Beschreibung
2024 jährt sich der Todestag Franz Kafkas zum hundertsten Mal. Margarete Kohlenbach, eine versierte Kennerin von Kafkas Werk und unkonventionell denkende und schreibende Literaturwissenschaftlerin, beschäftigt sich in diesem einfühlsamen und klugen Buch mit den Aufzeichnungen, die Kafka während seines krankheitsbedingten Aufenthalts (1917-1918) in dem böhmischen Dorf Zürau vornahm. Zuvor war bei dem Schriftsteller, der sich ohnehin in einer tiefen Lebenskrise befand, Tuberkulose festgestellt worden – eine damals lebensbedrohliche Krankheit. In seinen Zürauer Heften und den sogenannten »Zürauer Aphorismen«, die aus ihnen hervorgingen, reflektiert und bekämpft Kafka diese doppelte Bedrohung. An einem Tiefpunkt seiner an Krisen und Schuldgefühlen überreichen Existenz beginnt er neu –, ein Aufbruch, der auch im Stil seiner Aphorismen ablesbar ist, deren Verwegenheit und Bedeutung weit über Kafkas künstlerische Existenz als Schriftsteller hinausreichen. In einer intensiver Auseinandersetzung mit biographischen Fakten, dem gesellschaftlichen Kontext, Kafkas Texten, Notaten und Briefen sowie in seiner unbefangenen Sprache bietet das Buch einen erhellenden und neuen Einblick in Kafkas Denken, Schreiben und Leben.
Leseprobe:
12. September 1917. Der Landesadvokat JUDr. Otto Přibram ist tot. In der Morgenausgabe des Prager Tagblatts erscheinen auf mehr als einer Seite vier fettgedruckte Todesanzeigen. Felix Hecht, »der am 23. August an der Isonzofront den Heldentod erlitt«, bekommt nur eine, unterhalb von Suchanzeigen für Last- und Personenautos. Seine zwei Brüder sind noch »im Felde«.

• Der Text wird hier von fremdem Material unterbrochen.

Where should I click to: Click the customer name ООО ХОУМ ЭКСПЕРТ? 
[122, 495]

Um 14 Uhr verlässt JUDr. Franz Kafka Prag. Er reist in das nordböhmische Dorf Zürau zu seiner Lieblingsschwester Ottla, – ob mit oder ohne Zeitung, ist nicht bekannt. Ottla Kafka bewirtschaftet in Zürau einen kleinen Bauernhof. Sie hat sich, von ihrem Bruder unterstützt, der Arbeit in dem Prager Galanteriewaren-Geschäft des Vaters und den bürgerlichen Erwartungen der Eltern entzogen.

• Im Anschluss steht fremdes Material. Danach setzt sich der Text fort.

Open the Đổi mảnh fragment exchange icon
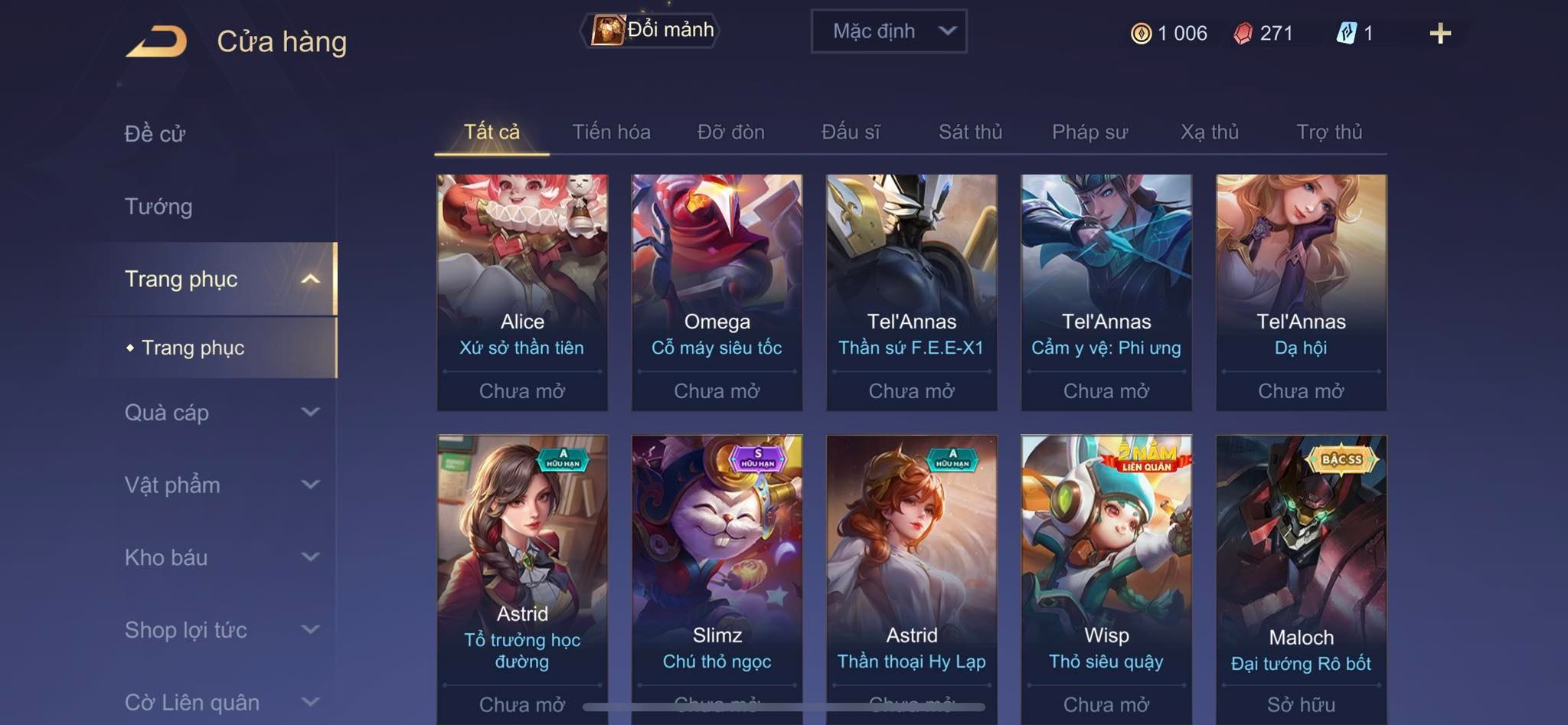This screenshot has width=1568, height=725. [608, 31]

Als unabkömmlicher Unfallversicherungsbeamter ist der anreisende Bruder vom Kriegsdienst freigestellt. Er wird in Zürau von der Zwölften Isonzoschlacht am Tagliamento träumen. Felix Hecht ist seit der Elften heldentot, der Schlachtenträumer ein Zuschauer, der um den guten Ausgang und sein eigenes Leben bangt. Ihn erlöst – theaterwirksam – das Eingreifen preußischer Garde. Der Todesgang der Gardesoldaten ist selbstverständlich, seine Selbstverständlichkeit erhebend. Keine Giftgasgranaten, keine verendenden Pferde, Ratten, Menschen in der Traumschlacht.

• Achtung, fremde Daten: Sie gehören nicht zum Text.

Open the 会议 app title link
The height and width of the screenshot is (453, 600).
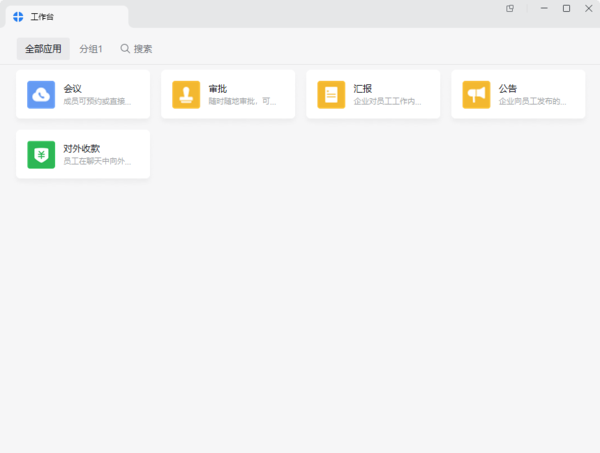[72, 88]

Wann immer er kann, schreibt JUDr. Kafka Geschichten und vielerlei. Letzthin gelang ihm einiges. Jetzt bezeichnet der Reisende einen seiner Koffer als Sarg. Der Zivilist hat Grund, um sein Leben zu bangen.
Pressestimmen
Der Tagesspiegel Gregor Dotzauer
Die Literaturwissenschaftlerin Margarete Kohlenbach unternimmt einen eigenwilligen Durchgang durch die Aufzeichnungen, die Kafka zwischen September 1917 und April 1918 anfertigte. Zwischen Close Reading, Quellensuche, Interpretation und Paraphrase legt sie in kurzen Absätzen ein eigenes Textgeflecht an, das Kafka nicht nur traditionell zitiert, sondern mit blau gefetteten Zitaten einzelner Wörter und Formulierungen einverleibt.